The uproar at Illinois' Commission on Discrimination and Hate Crimes is a perfect example of the dangers in the politics of pandering.
The state needs a 26-member commission to advise it on laws to fight violence and discrimination like it needs a commission to advise it on the dangers of drinking unpasteurized milk. All right-thinking people are opposed to discrimination and hatred. There is no need, aside from scoring political points, to name 26 people to a commission with virtually nothing to do.
Our civilized society has no shortage of institutions – the criminal justice system, schools, religions, the media and more – that speak out against discrimination and hatred and encourage others to do the same.
It's clear that even Gov. Rod Blagojevich thought little of the commission, at least until his re-election effort got under way. Until last year, the commission had made do with appointees named in 1999 by George Ryan. Only then did Blagojevich see some value in naming people to a commission on discrimination and hate crimes.

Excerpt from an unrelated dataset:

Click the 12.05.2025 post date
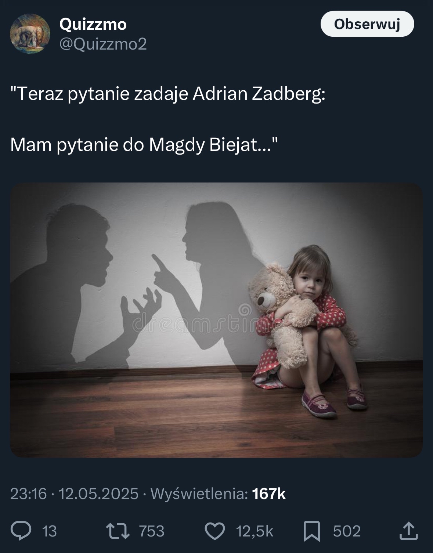Image resolution: width=433 pixels, height=553 pixels. [98, 494]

Last August, the governor appointed to the commission Claudette Marie Muhammad, an associate of Nation of Islam leader Louis Farrakhan. That wasn't a problem until earlier this month when Farrakhan made some anti-Semitic remarks, and Muhammad, as a member of the discrimination and hate commission, was asked to repudiate them. She has refused to do so. Five other commission members have resigned rather than serve with her.
That puts Blagojevich in the box. Does he stand by Muhammad and risk alienating the Jewish vote, or does he dump Muhammad and risk alienating a segment of the African-American vote? The governor, who thought that naming appointees to an important-sounding, do-nothing commission was a no-lose proposition, has learned otherwise. Even pandering has its downside.